On est loin de ce Club de Bruges où Bart Verhaeghe, ainsi que Vincent Mannaert avant son départ, ont toujours fait en sorte de garder leurs collaborateurs dans l’anonymat et de trancher pour les décisions finales après avoir rassemblé les avis de leurs spécialistes. Tout aussi éloigné de cette Union Saint-Gilloise où les chiffres de la société Starlizard sont une religion professée par le président Alex Muzio, secondé par Chris O’Loughlin pour le volet sportif. Parce qu’au Lotto Park, trop de gens sont habilités à mettre leur grain de sel dans un transfert pour que les méthodes unionistes soient applicables. On n’imaginerait pas Muzio pousser sans fondement statistique un transfert comme l’a ainsi fait Wouter Vandenhaute pour les venues de Jan Vertonghen, Thorgan Hazard, Thomas Foket ou Leander Dendoncker lors des dernières saisons.
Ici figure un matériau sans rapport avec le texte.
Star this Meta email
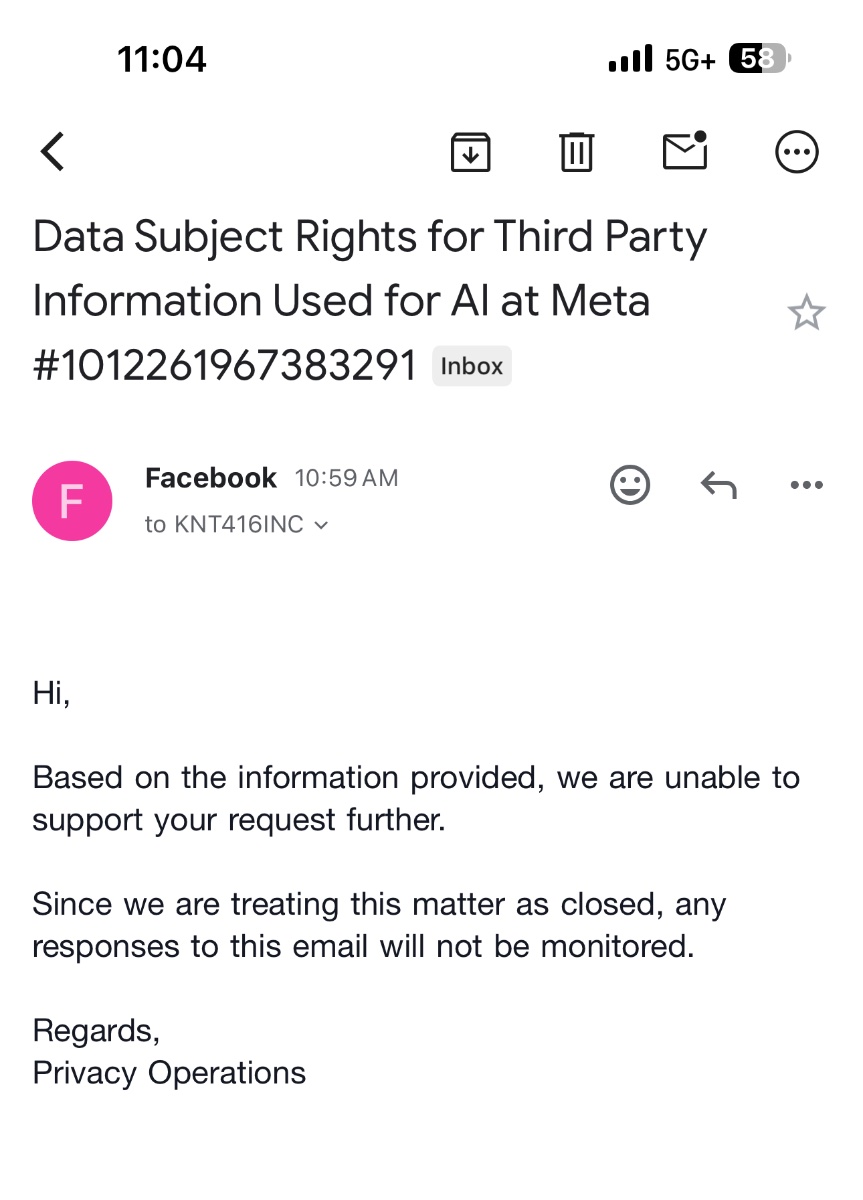pos(806,314)
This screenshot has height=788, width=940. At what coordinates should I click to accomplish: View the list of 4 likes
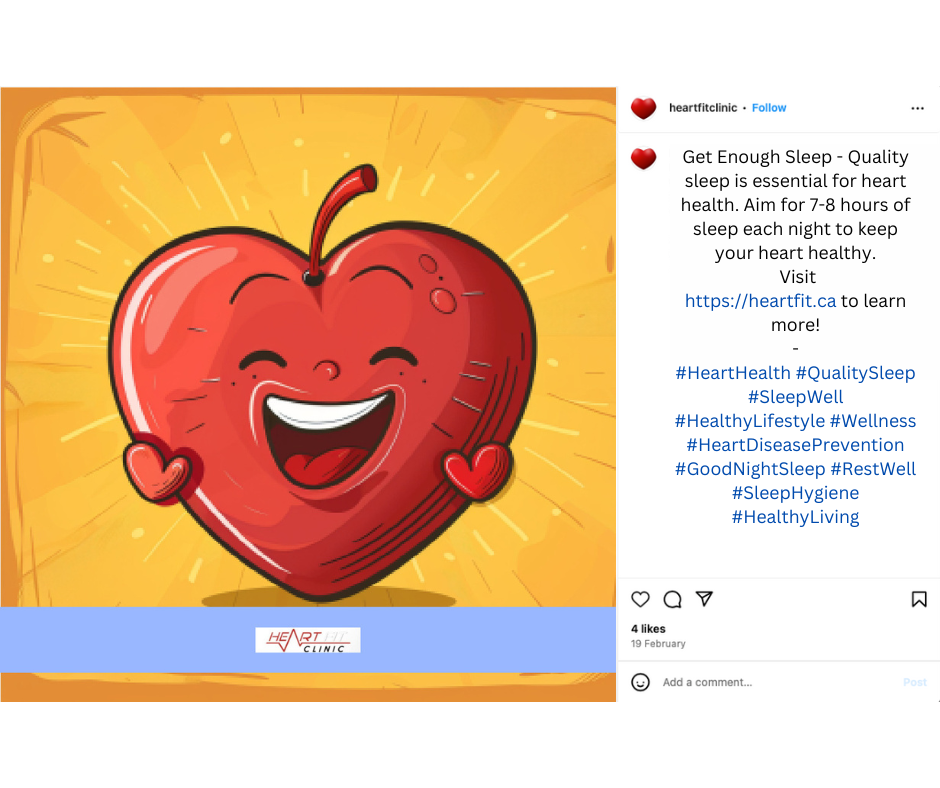pyautogui.click(x=648, y=628)
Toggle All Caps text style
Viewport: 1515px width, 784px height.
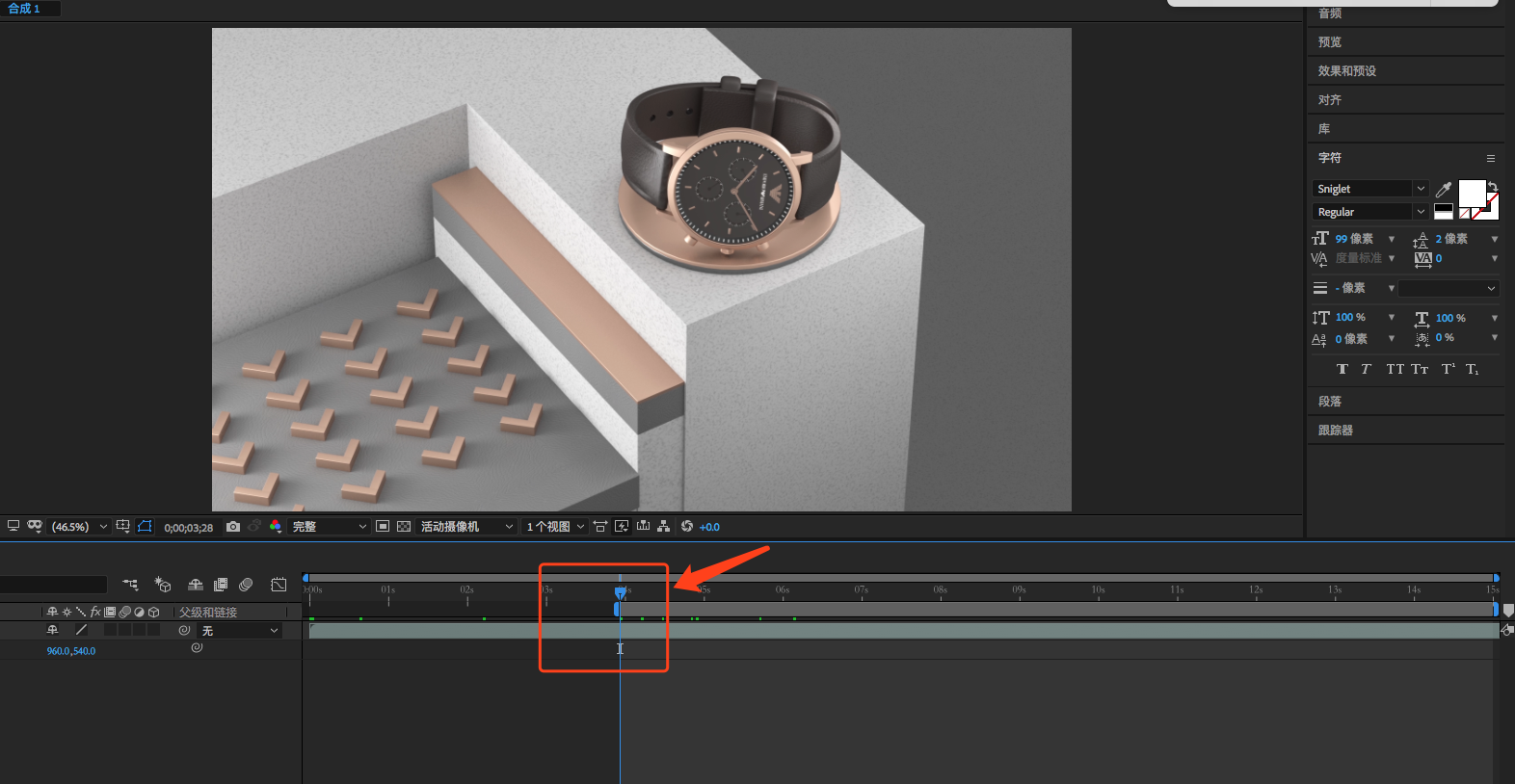[1395, 370]
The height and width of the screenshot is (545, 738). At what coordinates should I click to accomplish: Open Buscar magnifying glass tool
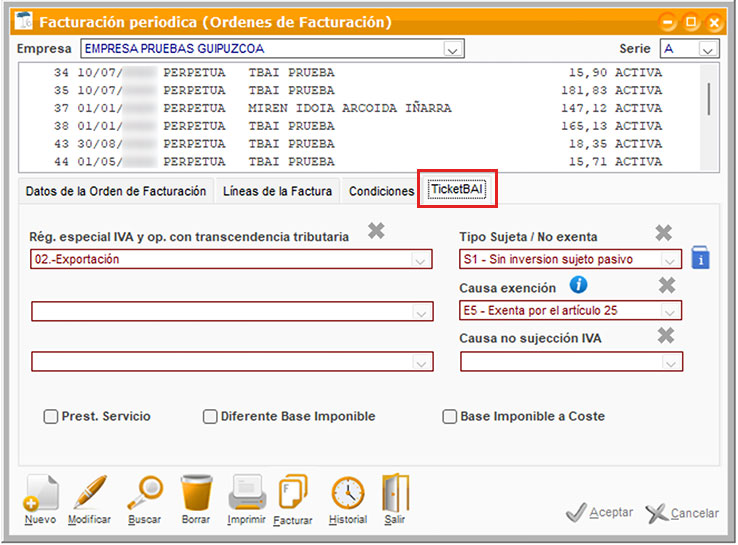(x=145, y=494)
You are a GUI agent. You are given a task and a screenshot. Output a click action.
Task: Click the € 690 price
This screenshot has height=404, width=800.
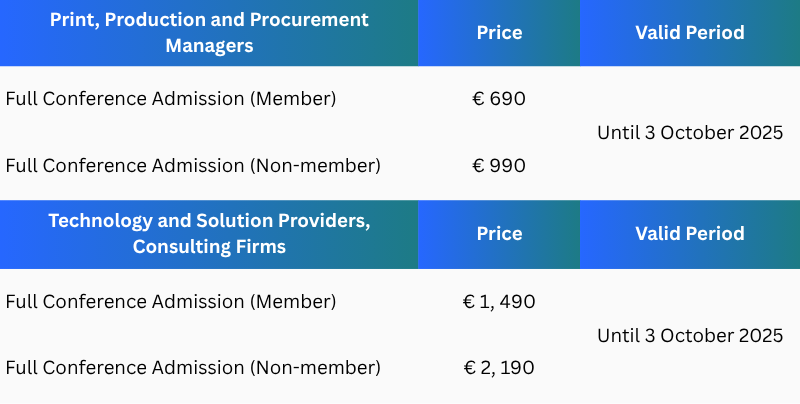(499, 98)
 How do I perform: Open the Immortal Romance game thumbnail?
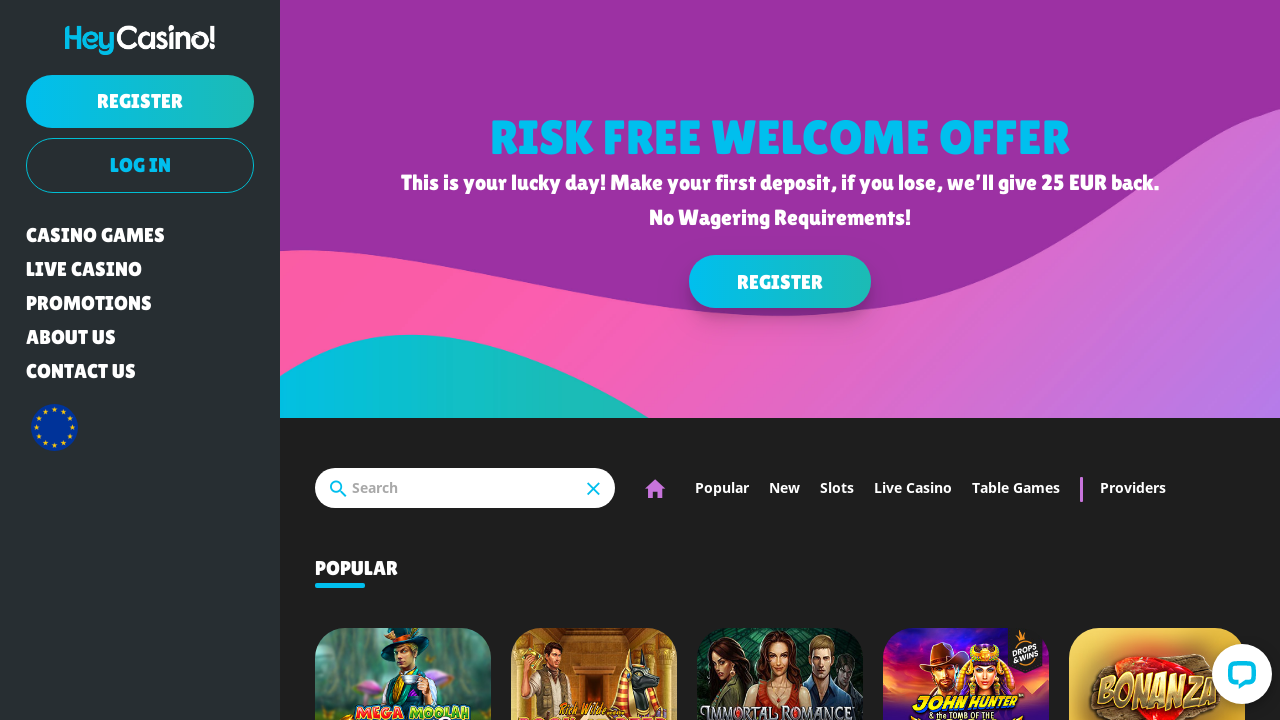[780, 674]
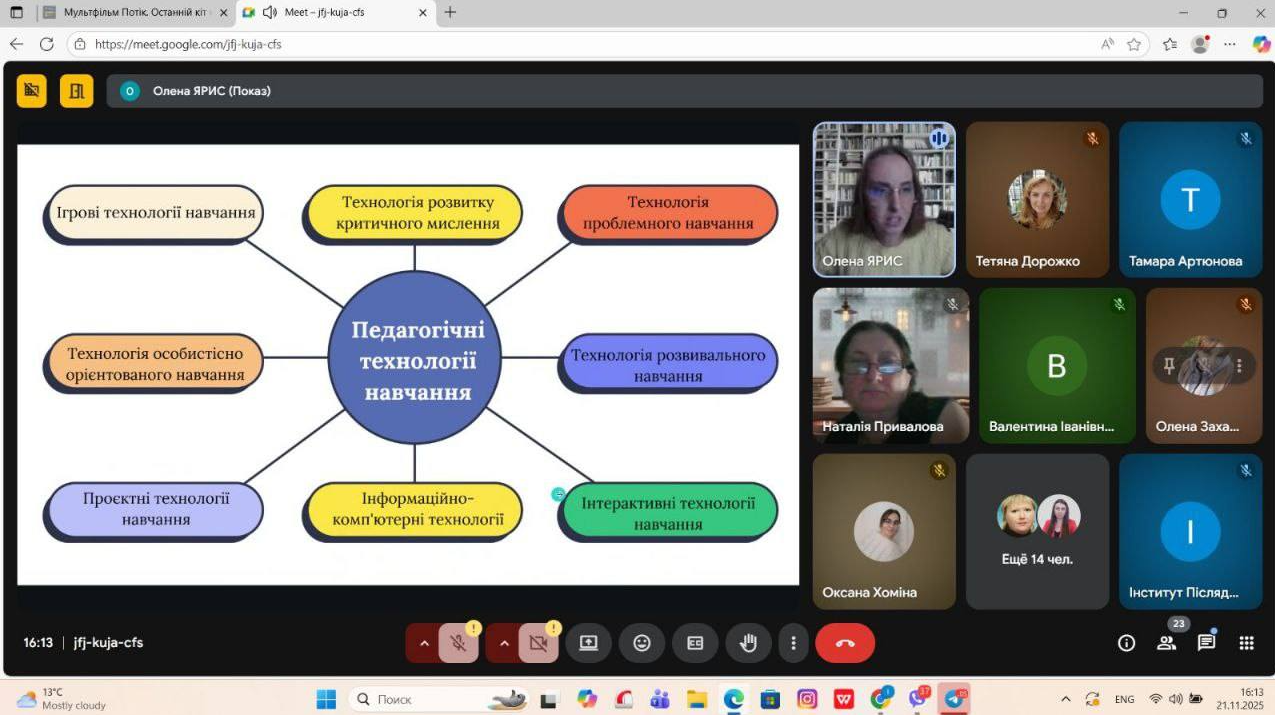Viewport: 1275px width, 715px height.
Task: Expand video settings chevron beside camera
Action: click(x=503, y=643)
A Anderlecht, il n’y a personne non plus pour répondre: «Désolé, il n’apparaît pas dans nos bases de données, donc ça ne nous intéresse pas», quand un agent propose un joueur à l’un ou l’autre des très nombreux décisionnaires potentiels. La ligne de conduite n’est pas claire, et coûte cher aux Mauves dans leurs tentatives de remontée vers les sommets.
Dans la capitale, Anderlecht conserve toutefois un avantage majeur sur son concurrent: le vivier de son école de jeunes, là où l’Union peine à faire briller ceux qui sortent des écueils d’un centre de formation loin d’être en phase avec les standards du haut niveau. Cet été, les Mauves ont d’ailleurs attiré Naïm Aarab et Arnaud Djoum à Neerpede. Les deux hommes travaillaient chez les U23 des Saint-Gillois et ont rejoint la formation anderlechtoise pour y «franchir un palier» dans leur carrière. Ils pourront y façonner des talents qui permettent encore au Sporting mauve de faire la différence sur son encombrant voisin. Après tout, en ce fameux jour de juillet 2021, celui où tout a changé, le seul but des Mauves avait été marqué par Yari Verschaeren.